— Source records —
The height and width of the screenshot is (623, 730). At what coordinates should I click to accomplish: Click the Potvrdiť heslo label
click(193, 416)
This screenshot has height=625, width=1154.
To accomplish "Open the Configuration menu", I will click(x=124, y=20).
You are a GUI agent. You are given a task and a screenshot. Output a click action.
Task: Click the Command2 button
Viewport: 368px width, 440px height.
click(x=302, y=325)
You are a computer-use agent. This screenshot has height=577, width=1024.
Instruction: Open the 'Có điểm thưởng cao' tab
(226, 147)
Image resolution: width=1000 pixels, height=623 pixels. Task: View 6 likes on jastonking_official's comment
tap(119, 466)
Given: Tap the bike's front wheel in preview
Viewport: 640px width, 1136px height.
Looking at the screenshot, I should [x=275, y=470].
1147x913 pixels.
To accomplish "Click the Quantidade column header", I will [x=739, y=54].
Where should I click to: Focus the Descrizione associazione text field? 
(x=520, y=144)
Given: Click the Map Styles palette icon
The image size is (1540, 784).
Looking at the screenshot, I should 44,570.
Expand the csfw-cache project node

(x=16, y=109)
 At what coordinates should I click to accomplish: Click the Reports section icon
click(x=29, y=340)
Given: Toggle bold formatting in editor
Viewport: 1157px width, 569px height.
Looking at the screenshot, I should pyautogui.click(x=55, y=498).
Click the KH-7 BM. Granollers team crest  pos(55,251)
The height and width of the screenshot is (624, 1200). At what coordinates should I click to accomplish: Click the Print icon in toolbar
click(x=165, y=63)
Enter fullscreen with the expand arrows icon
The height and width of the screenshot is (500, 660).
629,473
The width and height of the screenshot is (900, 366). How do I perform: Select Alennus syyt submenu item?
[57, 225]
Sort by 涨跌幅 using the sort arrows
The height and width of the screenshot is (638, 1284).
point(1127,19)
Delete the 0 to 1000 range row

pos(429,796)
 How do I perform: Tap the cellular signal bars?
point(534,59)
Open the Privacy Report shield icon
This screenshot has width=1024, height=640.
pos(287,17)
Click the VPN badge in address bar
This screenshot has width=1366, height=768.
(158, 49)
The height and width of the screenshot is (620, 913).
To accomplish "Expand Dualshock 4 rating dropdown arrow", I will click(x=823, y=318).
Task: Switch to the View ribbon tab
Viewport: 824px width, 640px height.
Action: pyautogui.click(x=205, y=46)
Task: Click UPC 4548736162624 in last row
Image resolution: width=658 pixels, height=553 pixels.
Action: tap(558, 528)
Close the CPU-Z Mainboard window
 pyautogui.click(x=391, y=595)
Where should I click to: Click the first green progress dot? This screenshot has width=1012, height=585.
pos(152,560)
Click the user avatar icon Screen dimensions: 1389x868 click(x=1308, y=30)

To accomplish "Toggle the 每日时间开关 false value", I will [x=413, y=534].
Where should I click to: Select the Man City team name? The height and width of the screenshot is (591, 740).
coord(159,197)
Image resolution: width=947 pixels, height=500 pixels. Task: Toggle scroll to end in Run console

— GOAL OF THE EXERCISE —
The lines above, from the first through the one containing "1147x913 pixels.", must be restated word for word, with nothing added.

— WRITTEN REPLY —
The height and width of the screenshot is (623, 730). At what coordinates should I click to accomplish: Click the Potvrdiť heslo label
click(193, 416)
This screenshot has height=625, width=1154.
To accomplish "Open the Configuration menu", I will click(x=124, y=20).
You are a GUI agent. You are given a task and a screenshot. Output a click action.
Task: Click the Command2 button
Viewport: 368px width, 440px height.
click(x=302, y=325)
You are a computer-use agent. This screenshot has height=577, width=1024.
Instruction: Open the 'Có điểm thưởng cao' tab
(226, 147)
Image resolution: width=1000 pixels, height=623 pixels. Task: View 6 likes on jastonking_official's comment
tap(119, 466)
Given: Tap the bike's front wheel in preview
Viewport: 640px width, 1136px height.
Looking at the screenshot, I should [x=275, y=470].
1147x913 pixels.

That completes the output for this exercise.